One of the popular ways to utilize blockchain is to buy and sell stocks. Actual stocks can easily be tokenized into digital ones, and easily transferred utilizing peer-to-peer transactions. The entire process of digital trading is the same as the conventional one, but instead of using your physical wallet with fiat money, you will use your digital wallet with cryptocurrencies to buy, sell, and trade your stocks.
One of the few things that have been coined with blockchain technology is the arbitrage trading bots, which are used to generate profits from spreads. These types of bots are generally created for people with advanced investing experience to facilitate the entire trading process for them.

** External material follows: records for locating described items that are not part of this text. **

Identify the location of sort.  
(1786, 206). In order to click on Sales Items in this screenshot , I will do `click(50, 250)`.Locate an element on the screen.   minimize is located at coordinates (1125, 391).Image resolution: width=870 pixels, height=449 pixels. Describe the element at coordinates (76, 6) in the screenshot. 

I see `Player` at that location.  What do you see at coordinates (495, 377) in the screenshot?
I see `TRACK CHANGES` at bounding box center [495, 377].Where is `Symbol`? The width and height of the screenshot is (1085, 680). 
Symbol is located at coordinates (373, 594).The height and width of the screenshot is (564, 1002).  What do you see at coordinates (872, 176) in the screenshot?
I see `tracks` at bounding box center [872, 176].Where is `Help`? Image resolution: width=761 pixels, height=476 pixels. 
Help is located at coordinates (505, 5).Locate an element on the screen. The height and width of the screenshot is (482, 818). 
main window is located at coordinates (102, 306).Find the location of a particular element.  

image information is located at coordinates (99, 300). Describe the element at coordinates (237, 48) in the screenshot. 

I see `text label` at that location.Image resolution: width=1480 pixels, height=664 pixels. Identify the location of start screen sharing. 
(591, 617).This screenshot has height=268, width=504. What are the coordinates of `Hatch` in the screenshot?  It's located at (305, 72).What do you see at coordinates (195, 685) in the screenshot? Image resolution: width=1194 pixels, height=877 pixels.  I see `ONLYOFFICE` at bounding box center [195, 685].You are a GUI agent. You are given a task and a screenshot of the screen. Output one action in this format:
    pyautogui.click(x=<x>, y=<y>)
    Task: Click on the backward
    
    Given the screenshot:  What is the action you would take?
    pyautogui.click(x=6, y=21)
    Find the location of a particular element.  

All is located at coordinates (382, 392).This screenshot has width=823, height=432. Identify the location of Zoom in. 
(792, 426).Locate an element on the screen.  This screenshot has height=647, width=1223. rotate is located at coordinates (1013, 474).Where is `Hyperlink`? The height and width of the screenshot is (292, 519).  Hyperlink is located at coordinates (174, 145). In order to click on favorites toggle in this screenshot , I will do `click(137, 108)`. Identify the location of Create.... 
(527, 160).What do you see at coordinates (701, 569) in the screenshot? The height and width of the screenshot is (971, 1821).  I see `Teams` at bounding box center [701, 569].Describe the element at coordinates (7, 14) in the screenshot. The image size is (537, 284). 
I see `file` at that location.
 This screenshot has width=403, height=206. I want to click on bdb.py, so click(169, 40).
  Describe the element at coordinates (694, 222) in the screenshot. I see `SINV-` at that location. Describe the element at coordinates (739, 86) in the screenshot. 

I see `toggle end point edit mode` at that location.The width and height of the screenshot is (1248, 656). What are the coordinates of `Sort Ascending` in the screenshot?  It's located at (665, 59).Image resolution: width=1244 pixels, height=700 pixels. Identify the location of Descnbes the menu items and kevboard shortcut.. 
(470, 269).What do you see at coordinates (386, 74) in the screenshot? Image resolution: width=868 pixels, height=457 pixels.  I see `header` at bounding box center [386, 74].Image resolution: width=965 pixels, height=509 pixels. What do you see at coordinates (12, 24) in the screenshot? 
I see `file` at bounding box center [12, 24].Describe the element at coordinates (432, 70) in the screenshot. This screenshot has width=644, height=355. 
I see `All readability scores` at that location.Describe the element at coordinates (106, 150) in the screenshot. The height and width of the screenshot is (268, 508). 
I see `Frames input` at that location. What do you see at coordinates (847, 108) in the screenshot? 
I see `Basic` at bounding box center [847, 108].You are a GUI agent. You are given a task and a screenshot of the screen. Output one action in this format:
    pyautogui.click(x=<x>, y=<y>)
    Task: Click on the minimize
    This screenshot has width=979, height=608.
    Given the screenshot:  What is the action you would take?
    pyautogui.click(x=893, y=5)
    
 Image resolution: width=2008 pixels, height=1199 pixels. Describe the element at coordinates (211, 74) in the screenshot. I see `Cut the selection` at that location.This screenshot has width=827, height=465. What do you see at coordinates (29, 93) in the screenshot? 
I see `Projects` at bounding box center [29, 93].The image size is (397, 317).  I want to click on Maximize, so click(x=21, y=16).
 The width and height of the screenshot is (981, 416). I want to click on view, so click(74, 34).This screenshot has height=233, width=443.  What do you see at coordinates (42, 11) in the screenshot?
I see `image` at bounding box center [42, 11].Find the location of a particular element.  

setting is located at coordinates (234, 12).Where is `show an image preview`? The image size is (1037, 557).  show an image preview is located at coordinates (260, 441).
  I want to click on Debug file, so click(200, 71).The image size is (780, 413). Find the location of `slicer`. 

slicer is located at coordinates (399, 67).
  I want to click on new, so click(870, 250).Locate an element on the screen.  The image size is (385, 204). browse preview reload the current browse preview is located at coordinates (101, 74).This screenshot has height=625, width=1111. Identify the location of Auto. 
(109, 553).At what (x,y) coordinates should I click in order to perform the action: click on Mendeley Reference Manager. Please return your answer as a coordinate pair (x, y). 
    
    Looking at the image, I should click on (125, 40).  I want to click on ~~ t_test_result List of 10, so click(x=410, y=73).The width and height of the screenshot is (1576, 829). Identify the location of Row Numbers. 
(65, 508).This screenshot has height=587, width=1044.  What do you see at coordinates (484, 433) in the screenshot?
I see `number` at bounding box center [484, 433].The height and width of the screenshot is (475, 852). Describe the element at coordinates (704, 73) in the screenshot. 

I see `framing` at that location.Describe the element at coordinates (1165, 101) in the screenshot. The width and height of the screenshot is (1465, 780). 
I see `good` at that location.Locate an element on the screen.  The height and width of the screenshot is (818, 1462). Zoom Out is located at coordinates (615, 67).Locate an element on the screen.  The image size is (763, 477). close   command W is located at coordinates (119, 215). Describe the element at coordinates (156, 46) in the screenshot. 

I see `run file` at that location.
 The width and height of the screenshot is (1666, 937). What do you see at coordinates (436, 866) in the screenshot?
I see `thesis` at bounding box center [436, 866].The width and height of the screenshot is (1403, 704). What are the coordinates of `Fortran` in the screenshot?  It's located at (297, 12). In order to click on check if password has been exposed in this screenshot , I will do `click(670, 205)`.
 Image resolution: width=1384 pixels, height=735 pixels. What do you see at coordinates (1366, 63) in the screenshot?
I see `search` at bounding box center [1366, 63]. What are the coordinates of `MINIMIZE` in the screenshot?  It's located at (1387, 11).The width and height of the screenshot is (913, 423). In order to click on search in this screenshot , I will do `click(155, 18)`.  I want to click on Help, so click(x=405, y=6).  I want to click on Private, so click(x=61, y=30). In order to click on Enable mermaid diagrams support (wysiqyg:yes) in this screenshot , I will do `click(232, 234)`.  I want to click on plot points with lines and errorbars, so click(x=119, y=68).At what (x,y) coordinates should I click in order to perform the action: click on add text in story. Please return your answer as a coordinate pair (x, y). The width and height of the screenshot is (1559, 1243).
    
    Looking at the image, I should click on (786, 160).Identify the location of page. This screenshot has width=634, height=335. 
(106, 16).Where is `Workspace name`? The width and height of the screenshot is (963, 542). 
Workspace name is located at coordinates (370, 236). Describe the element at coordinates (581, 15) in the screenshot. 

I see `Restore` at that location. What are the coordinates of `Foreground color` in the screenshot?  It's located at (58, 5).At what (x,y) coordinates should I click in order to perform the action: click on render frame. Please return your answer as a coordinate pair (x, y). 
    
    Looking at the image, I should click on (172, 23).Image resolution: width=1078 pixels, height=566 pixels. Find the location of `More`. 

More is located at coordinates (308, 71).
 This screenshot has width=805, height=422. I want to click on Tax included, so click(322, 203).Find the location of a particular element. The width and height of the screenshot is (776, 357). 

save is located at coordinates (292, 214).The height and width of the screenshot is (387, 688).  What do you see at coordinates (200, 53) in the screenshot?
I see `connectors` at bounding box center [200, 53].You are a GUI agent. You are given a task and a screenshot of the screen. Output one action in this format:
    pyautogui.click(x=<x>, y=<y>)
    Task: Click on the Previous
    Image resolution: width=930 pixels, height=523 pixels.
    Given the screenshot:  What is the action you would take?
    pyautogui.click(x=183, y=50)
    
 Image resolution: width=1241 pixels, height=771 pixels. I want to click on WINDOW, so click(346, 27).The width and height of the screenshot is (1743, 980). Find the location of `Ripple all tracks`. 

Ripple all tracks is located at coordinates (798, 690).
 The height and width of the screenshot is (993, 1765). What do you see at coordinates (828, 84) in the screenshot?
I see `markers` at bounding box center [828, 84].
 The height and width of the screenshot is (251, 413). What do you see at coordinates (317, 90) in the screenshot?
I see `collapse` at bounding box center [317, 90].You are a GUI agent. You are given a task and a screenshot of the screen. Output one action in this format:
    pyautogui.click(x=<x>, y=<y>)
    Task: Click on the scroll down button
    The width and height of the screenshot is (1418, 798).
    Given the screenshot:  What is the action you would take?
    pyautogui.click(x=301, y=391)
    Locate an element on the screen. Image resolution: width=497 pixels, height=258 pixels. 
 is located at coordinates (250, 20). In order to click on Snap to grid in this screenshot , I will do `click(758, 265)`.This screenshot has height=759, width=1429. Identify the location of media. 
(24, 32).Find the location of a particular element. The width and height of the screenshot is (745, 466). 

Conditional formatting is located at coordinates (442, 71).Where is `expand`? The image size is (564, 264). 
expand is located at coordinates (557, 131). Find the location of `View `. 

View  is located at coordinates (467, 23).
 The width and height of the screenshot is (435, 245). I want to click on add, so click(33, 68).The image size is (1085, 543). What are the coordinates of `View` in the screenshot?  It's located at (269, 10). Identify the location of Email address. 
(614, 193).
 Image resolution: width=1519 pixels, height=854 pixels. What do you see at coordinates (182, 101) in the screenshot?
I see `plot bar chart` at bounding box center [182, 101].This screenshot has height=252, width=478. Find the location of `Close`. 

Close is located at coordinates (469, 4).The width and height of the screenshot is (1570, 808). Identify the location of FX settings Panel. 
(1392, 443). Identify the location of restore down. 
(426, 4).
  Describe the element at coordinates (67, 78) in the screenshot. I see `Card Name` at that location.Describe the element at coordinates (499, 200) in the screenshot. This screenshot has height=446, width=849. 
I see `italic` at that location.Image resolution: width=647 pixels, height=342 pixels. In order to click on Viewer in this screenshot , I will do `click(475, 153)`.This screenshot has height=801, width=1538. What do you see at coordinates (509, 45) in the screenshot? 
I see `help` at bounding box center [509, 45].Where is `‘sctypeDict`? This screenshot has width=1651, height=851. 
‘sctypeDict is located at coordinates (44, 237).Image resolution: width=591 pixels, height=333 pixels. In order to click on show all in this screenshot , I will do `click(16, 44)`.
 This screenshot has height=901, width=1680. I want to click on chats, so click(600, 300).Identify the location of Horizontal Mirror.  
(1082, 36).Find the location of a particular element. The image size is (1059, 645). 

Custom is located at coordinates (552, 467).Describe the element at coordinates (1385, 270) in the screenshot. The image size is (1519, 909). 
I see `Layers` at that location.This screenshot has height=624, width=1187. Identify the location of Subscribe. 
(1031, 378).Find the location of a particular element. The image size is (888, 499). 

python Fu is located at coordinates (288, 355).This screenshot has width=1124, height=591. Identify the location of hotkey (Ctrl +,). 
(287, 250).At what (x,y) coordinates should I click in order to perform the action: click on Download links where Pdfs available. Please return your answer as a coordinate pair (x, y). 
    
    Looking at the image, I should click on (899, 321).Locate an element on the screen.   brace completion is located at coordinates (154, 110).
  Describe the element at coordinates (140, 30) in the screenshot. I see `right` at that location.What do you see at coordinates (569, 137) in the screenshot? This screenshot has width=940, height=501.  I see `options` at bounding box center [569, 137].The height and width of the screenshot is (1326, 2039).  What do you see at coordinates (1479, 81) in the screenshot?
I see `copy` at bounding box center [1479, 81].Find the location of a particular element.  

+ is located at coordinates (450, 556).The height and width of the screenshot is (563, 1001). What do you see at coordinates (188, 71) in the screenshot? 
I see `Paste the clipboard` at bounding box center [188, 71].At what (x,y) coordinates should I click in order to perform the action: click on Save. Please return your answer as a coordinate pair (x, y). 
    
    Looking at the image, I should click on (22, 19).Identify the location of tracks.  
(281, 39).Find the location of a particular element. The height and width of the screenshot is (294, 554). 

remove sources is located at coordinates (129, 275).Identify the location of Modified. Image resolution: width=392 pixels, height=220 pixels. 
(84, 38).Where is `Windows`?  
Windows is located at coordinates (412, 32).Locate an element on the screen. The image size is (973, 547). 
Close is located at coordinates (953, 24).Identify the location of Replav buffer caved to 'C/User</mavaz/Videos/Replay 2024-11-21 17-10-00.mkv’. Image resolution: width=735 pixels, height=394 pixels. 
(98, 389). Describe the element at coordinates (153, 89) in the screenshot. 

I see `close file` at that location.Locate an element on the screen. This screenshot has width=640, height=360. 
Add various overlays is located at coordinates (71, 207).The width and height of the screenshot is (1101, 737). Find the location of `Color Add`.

Centralized vs Decentralized
When talking strictly about investing, most investors are still using centralized exchanges like Gemini or Coinbase. With centralized vs decentralized exchanges, there are a few key differences you will need to be aware of. Centralized exchanges are regulated, require licenses to operate, and are compliant with the regulatory authorities.
On the other hand, decentralized exchanges are much more complicated to regulate because they are not operated by a central regulatory authority. Decentralized exchanges are run on smart contracts, which enable the exchange to function without these regulatory authorities. Because of that, decentralized exchanges are permissionless, which means that anyone can join without requiring permission from the central authority.
One of the recent buzzwords in the blockchain world is yield farming, the automated process of utilizing decentralized finance (DeFi) to maximize returns. Yield farming users will lend or borrow crypto on a DeFi platform and then earn cryptocurrency for their services. There is a wide range of tactics yield farmers can employ to increase their yield output, such as constantly shifting their cryptocurrencies between several loan platforms to optimize their gains.
Yield farming allows interested investors to earn yield by putting coins or tokens in DApp or decentralized applications, such as decentralized social media, DEXs, crypto wallets, etc. Most of the time, yield farmers will utilize decentralized exchanges to lend, borrow, or stake their coins to earn interest and then speculate on price changes. Because it is supported by decentralized finance, yield farming also operates on smart contracts, which eliminate the need for the intermediary and allow agreement parties to proceed with their agreement due to the nature of the smart contract. There are several different types of yield farming that are becoming increasingly popular as more investors are seeing this type of investment as a great opportunity to earn money. They are:
- Liquidity provider: The user will deposit two coins to a decentralized exchange to provide trading liquidity. These exchanges charge a low fee to swap the two tokens paid to liquidity providers, which can also be paid in new liquidity pool (LP) tokens.
- Lending: Those who have coins or tokens can lend their crypto to borrowers via a smart contract and earn yield from the loan interest.
- Borrowing: Yield farmers can utilize one token as collateral and receive another’s loan. This allows users to farm yield with the borrowed coins.
- Staking: Two forms of staking exist currently in the decentralized finance world. The more popular one is on proof-of-stake blockchains, in which users get paid interest to pledge their tokens to the network to show security. The second form is to stake liquidity pool tokens earned from supplying a decentralized exchange with liquidity, which allows users to earn their yield twice.
In Final Words
There are many opportunities for those interested in investing supported by blockchain technology. For those seeking to earn money and create an impressive portfolio, yield farming can be the best way to combine their knowledge of conventional trading with new approaches crafted as the result of emerging technologies. All you have to do is to learn the blockchain language, create your account on these decentralized exchanges and start testing techniques to see which works best.
Keep in mind that the article only covers the theoretic parts and is not financial advice. Always do you own research before making financial decisions.